The SEC1 doesn't have the IPSEC descriptor that SEC2 has. However, the
SEC Lite Descriptor Programmer's Guide tells us to use the
hmac_snoop_no_afeu descriptor to perform IPSEC.

Are both descriptors (more or less) equivalent ? Can the Talitos driver
be easily modified to use that descriptor ? Are there any limitations or
impossibilities to do so ?

Christophe


2014-04-25 16:04:00

by Sandy Harris

[permalink] [raw]
Subject: Re: Freescale SEC1 and AEAD / IPSEC

On Thu, Apr 24, 2014 at 9:34 AM, leroy christophe
<[email protected]> wrote:

> I'm progressing well on the SEC1 implementation. I now have HASH (non HMAC)
> , DES and AES working properly.

Why DES? More than a decade ago, the first Linux IPsec implementation
refused to do single DES because it was known to be insecure.
http://www.freeswan.org/freeswan_trees/freeswan-1.97/doc/faq.html#noDES.faq

At that time, we had to have DES internally so we could implement triple DES.
We just did not provide single DES in the user interface or the list of cipher
suites we would negotiate.

Today you could consider dropping DES entirely since AES is so widespread,
far faster than triple DES, and thought secure. As of 2001 or so, it roughly
doubled IPsec throughput:
http://www.freeswan.org/freeswan_trees/freeswan-1.97/doc/performance.html#perf.more
Today it probably does even better; there has been a lot of work on
optimising it.

> So it is now time to look at AEAD.

A fine idea. AES-GCM is the first obvious candidate.
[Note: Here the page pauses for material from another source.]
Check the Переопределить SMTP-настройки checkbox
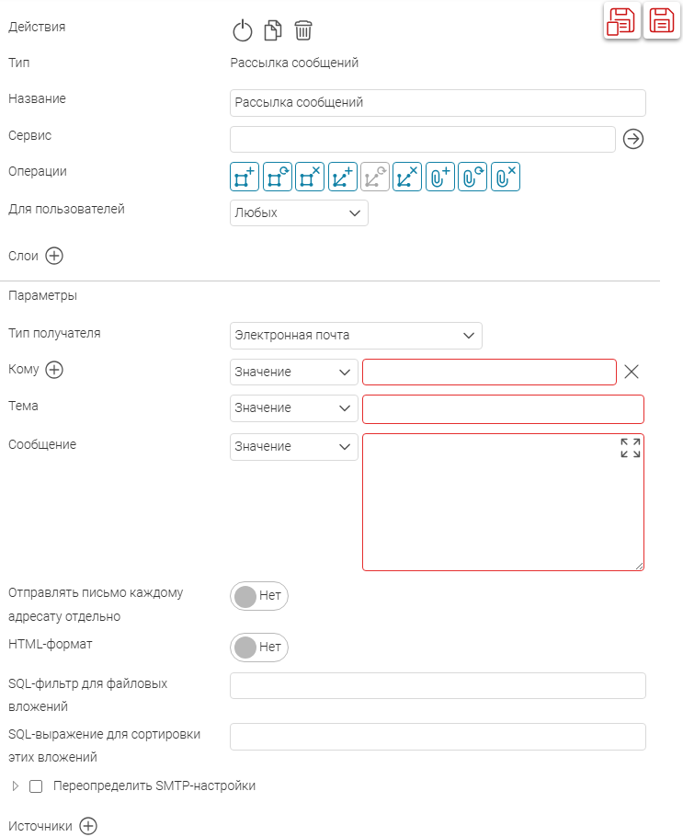This screenshot has height=837, width=683. point(36,786)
Newer work includes:
http://tools.ietf.org/html/draft-agl-tls-chacha20poly1305-00

There is a competition for new AEAD methods, still in early stages so it
does not yet give any solid results you could implement. Likely worth a
look, though:
http://competitions.cr.yp.to/caesar.html
https://aezoo.compute.dtu.dk/doku.php

> I don't know much yet about crypto algorithm so forgive me if I ask stupid
> questions.

An area that was a problem a decade ago was forward secrecy.

http://www.freeswan.org/freeswan_trees/freeswan-1.97/doc/interop.html#req.features
"FreeS/WAN default is to provide perfect forward secrecy. ... The PFS
settings on the two ends must match. There is no provision in the
protocol for negotiating whether to use PFS; you need to either set
both ends to use it or set them both not to."

The difference is what happens if an enemy gets the keys used in
authenticating connection setup. Without PFS, that lets him obtain
actual encryption keys and read everything sent on those connections,
possibly including old messages he has archived. With PFS he gets no
message content without doing a man-in-the-middle attack (using the
authentication keys to trick servers into giving him data that lets
him get encryption keys), he has to do another such attack every time
you change keys, and there is no way to do one for old messages.

I do not know if the revised RFCs have fixed this, but I am very much
of the opinion that PFS should be the default everywhere.